Homes in the greater Seattle area are now more expensive than at the housing bubble peak in ‘06-’07. Soaring home prices over the past year pushed the ratio of median housing price to median income to new all time highs in Seattle and King County:
Chart based on S&P/Case-Shiller WA-Seattle Home Price Index and Census Bureau’s estimate for King County household median income.

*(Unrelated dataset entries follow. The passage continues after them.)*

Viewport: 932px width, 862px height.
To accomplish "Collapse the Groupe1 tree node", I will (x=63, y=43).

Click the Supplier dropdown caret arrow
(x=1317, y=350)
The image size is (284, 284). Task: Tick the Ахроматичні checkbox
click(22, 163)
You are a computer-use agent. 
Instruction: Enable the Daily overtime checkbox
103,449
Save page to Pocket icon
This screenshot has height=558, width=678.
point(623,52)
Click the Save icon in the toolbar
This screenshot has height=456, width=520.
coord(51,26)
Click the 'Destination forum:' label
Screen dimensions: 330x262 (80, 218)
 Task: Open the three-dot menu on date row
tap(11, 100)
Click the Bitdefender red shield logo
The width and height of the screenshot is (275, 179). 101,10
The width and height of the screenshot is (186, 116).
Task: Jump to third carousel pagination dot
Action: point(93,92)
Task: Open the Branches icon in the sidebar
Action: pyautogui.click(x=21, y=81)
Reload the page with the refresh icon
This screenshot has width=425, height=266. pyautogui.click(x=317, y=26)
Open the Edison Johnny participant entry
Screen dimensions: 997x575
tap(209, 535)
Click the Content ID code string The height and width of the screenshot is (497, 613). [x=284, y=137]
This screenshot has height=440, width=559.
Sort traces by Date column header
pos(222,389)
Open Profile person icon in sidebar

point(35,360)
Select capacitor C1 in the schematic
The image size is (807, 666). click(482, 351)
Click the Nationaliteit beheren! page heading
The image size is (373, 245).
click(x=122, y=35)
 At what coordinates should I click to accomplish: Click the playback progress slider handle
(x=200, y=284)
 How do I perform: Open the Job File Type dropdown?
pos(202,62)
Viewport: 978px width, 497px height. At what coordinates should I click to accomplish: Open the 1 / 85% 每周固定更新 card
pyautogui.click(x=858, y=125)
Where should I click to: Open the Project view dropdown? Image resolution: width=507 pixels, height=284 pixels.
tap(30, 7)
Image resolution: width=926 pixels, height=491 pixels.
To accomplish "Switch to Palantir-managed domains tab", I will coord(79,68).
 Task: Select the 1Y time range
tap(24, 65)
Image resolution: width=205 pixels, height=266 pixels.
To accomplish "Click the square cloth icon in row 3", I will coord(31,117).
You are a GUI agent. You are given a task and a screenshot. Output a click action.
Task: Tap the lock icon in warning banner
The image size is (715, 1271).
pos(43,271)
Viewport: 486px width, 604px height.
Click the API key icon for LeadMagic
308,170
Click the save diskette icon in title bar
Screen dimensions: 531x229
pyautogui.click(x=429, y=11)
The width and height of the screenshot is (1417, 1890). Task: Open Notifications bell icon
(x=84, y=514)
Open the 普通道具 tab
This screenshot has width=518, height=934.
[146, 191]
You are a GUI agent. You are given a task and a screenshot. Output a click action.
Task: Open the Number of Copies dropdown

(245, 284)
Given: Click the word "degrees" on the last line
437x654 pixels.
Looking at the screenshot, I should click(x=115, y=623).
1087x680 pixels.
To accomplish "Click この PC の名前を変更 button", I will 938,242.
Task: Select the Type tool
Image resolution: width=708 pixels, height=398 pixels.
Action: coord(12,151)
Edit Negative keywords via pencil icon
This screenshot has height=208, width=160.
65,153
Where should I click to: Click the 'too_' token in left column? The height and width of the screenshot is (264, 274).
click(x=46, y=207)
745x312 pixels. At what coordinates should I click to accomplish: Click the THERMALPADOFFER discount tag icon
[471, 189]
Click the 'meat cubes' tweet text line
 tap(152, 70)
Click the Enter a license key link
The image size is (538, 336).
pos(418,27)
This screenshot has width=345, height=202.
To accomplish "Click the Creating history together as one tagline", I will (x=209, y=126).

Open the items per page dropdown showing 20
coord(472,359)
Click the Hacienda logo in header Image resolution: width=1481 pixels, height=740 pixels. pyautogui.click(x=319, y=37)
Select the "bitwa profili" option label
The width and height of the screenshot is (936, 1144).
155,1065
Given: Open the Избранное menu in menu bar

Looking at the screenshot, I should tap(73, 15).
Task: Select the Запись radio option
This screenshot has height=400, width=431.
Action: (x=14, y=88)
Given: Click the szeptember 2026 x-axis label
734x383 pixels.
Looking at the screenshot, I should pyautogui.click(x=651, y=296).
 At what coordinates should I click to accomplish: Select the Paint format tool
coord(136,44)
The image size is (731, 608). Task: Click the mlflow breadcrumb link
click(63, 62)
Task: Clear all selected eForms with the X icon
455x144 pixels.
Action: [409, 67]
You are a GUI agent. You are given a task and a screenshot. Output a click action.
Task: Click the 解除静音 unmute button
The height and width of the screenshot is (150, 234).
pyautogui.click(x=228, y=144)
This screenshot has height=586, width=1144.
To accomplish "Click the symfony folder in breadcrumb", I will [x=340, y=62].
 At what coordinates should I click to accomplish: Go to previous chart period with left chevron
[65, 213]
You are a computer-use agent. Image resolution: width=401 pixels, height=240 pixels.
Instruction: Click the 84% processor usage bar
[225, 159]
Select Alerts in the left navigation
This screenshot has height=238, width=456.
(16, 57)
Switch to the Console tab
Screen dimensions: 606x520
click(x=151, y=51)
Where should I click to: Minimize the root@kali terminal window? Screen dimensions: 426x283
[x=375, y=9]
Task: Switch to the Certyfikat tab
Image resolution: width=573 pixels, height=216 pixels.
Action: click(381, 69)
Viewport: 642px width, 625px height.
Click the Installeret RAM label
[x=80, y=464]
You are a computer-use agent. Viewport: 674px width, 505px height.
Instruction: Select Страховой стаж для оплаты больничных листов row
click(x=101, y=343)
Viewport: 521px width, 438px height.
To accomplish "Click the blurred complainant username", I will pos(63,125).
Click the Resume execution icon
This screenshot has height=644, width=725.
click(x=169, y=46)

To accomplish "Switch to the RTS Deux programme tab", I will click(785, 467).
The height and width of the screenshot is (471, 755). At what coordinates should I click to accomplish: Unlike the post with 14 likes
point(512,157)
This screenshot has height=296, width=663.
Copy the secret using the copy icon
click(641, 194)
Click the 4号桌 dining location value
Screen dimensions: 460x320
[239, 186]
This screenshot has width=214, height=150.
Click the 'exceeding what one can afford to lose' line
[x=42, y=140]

This means the average house now costs nearly 9X the average income in the Seattle area, compared to a peak multiple of around 7 during the housing bubble. The trend in Seattle mirrors the nationwide trend in housing. The following chart from Longtrends shows just how expensive housing has gotten nationwide in the past year:
It’s stunning to see housing surpass its bubble peak both locally and nationwide. However, the actual affordability might not be quite as bad as the above charts indicate. Taking into account mortgage rates, housing still looks expensive in the Seattle area but is not as expensive as it got during the bubble peak. The following chart from Seattlebubble shows the affordability of King County housing:
Note that the above affordability chart was posted in March so it’s likely much less affordable now as housing prices continued to increase and mortgage rates skyrocketed. Here’s a look at the change in mortgage rates:
Unless (or until) we go into recession I expect interest rates to remain high, which should keep mortgage rates elevated compared to recent years. A recession may help homebuyers as I think there’s a high likelihood home prices would fall. Housing downturns aren’t as common as bear markets in the stock market, but they certainly do appear from time to time:
I’d like to point out that real estate is often much more than just a financial decision. The fact that housing is now more expensive than the bubble peak means caution is warranted. I’d encourage those considering ‘reaching’ for a home at the high end of their budget to reconsider. Investors and those with rental properties should pay particular attention to the current elevated prices. I’m hopeful that a recession will bring us into a more ‘normal’ housing environment with more affordable housing prices.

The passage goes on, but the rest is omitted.